A. The left of the Sixth regiment. Captain Ryan's men were guarding at the board-yard.

Q. Was there any firing going out Penn street?

A. Yes; the command passed out—I don't know what direction it is—the west end of the machine shop in good order. I had cause to know that, because I went back while they were marching out, to see whether Captain Breck had spiked his guns. They were too heavy for us to take with us, and we had no ropes to haul them by. I saw the whole column. We were marching in column of fours. We had received orders during the night to go, and at the time we left the round-house was on fire, and it was a physical impossibility for men to stay there.

Q. Did you see any policemen at the station, as you passed out Penn street?

A. I saw a number of policemen at the place which I took to be a station-house. It may not have been. In talking about it afterwards, we always spoke of it as a station-house. As I remember, it had a lamp or bracket in front of it. It may have been an engine-house, or some sort of a public hall. A crowd was there of fifteen or twenty men, dressed in police uniform. Of course, I don't know that they were policemen. I did not see them fire.

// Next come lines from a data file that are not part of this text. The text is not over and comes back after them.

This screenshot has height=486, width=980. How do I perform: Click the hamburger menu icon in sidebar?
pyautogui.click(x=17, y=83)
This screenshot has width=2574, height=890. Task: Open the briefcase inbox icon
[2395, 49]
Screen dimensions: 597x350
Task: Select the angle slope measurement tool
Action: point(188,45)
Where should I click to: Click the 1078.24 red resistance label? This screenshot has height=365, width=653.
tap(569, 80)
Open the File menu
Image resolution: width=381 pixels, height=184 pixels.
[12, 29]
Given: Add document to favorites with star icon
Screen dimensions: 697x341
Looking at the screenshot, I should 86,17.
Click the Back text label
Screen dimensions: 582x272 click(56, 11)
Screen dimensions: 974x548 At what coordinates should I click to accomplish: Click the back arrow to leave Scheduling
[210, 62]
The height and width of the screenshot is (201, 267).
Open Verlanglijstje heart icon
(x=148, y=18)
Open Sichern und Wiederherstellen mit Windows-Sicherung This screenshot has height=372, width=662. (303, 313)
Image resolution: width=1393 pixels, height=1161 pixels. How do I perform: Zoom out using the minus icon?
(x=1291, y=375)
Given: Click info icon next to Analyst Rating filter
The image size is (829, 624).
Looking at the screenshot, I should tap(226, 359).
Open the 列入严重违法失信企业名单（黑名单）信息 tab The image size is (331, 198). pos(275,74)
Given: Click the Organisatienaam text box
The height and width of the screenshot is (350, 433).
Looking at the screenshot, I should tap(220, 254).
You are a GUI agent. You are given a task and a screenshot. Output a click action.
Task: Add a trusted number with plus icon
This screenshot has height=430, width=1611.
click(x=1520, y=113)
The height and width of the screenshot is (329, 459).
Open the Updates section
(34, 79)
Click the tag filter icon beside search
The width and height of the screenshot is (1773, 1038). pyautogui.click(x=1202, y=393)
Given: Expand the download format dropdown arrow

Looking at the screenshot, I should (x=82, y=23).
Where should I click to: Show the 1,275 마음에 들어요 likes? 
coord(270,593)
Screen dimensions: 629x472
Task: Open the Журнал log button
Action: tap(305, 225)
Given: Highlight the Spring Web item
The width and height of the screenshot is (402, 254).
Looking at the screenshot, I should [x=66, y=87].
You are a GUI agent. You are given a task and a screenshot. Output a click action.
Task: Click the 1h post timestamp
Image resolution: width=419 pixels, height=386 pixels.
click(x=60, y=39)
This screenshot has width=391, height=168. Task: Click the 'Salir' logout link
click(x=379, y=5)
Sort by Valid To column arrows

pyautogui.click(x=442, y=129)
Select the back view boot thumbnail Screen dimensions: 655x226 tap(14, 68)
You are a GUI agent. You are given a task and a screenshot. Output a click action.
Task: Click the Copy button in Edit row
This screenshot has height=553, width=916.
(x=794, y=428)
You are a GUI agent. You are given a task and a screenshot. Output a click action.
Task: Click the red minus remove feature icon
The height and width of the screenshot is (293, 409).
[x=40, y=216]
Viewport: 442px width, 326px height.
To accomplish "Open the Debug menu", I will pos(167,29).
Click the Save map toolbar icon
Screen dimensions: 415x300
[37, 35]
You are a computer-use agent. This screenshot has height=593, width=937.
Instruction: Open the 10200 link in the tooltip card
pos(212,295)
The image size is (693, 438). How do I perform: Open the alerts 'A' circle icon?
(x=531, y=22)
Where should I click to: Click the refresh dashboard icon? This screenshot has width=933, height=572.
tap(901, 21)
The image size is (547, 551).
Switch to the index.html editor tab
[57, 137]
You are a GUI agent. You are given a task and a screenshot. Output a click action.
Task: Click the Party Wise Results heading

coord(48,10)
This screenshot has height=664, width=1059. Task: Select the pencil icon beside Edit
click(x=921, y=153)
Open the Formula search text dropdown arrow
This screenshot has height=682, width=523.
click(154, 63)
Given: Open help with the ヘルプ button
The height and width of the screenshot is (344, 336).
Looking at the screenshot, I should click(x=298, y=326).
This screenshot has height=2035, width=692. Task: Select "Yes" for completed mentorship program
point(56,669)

Q. Whereabouts were you in the column?

A. I was at the rear part of the time—most of the time—but went forward to report to General Brinton what was the state of affairs there. Then I would come back and see what was going on along the column. The First regiment was front, and the Third regiment in the rear of them, and the battery, and the Weccacoe Legion, and the Washington Grays, and I think Captain Ryan at that time was in the center, and then the Sixth regiment in the rear.

Q. Did you hear any firing from near the station-house as you passed?

A. It was pretty near all the time, and I didn't notice it specially. It was a subject of conversation afterward among ourselves, that that firing had taken place among the policemen.

Q. Were you present when General Brinton met Major Buffington at the arsenal?